In a recent op-ed piece in the San Francisco Chronicle, Brett Joshpe stated that “Gun advocates will be hard-pressed to explain why the average American citizen needs an assault weapon with a high-capacity magazine other than for recreational purposes.”We agree with Kevin D. Williamson (National Review Online, December 28, 2012): “The problem with this argument is that there is no legitimate exception to the Second Amendment right that excludes military-style weapons, because military-style weapons are precisely what the Second Amendment guarantees our right to keep and bear.”

“The purpose of the Second Amendment is to secure our ability to oppose enemies foreign and domestic, a guarantee against disorder and tyranny. Consider the words of Supreme Court Justice Joseph Story”: ‘The importance of this article will scarcely be doubted by any persons, who have duly reflected upon the subject. The militia is the natural defense of a free country against sudden foreign invasions, domestic insurrections, and domestic usurpations of power by rulers. It is against sound policy for a free people to keep up large military establishments and standing armies in time of peace, both from the enormous expenses, with which they are attended, and the facile means, which they afford to ambitious and unprincipled rulers, to subvert the government, or trample upon the rights of the people. The right of the citizens to keep and bear arms has justly been considered, as the palladium of the liberties of a republic; since it offers a strong moral check against the usurpation and arbitrary power of rulers; and will generally, even if these are successful in the first instance, enable the people to resist and triumph over them.’

The Second Amendment has been ruled to specifically extend to firearms “in common use” by the military by the U.S. Supreme Court ruling in U.S. v Miller (1939). In Printz v U.S. (1997) Justice Thomas wrote: “In Miller we determined that the Second Amendment did not guarantee a citizen’s right to possess a sawed-off shot gun because that weapon had not been shown to be “ordinary military equipment” that could “could contribute to the common defense”.

A citizen’s right to keep and bear arms for personal defense unconnected with service in a militia has been reaffirmed in the U.S. Supreme Court decision (District of Columbia, et al. v Heller, 2008). The Court Justice Scalia wrote in the majority opinion: “The Second Amendment protects an individual right to possess a firearm unconnected with service in a militia, and to use that arm for traditionally lawful purposes, such as self-defense within the home.“. Justice Scalia went on to define a militia as “… comprised all males physically capable of acting in concert for the common defense ….”
“The Anti-Federalists feared that the Federal Government would disarm the people in order to disable this citizens’ militia, enabling a politicized standing army or a select militia to rule. The response was to deny Congress power to abridge the ancient right of individuals to keep and bear arms, so that the ideal of a citizens’ militia would be preserved.” he explained.

On September 13, 1994, the Federal Assault Weapons Ban went into effect. A Washington Post editorial published two days later was candid about the ban’s real purpose:“[N]o one should have any illusions about what was accomplished [by the ban]. Assault weapons play a part in only a small percentage of crime. The provision is mainly symbolic; its virtue will be if it turns out to be, as hoped, a stepping stone to broader gun control.”

_Data block_:
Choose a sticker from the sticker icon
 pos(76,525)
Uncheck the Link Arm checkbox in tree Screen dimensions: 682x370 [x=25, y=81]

_Jobs_:
1. Name every U.S. Supreme Court case that the Second Amendment passage cites, with the year given for each.
2. According to the Second Amendment passage, when did the Federal Assault Weapons Ban go into effect?

_Results of the exercise_:
1.
U.S. v Miller (1939)
Printz v U.S. (1997)
District of Columbia, et al. v Heller (2008)

2. September 13, 1994.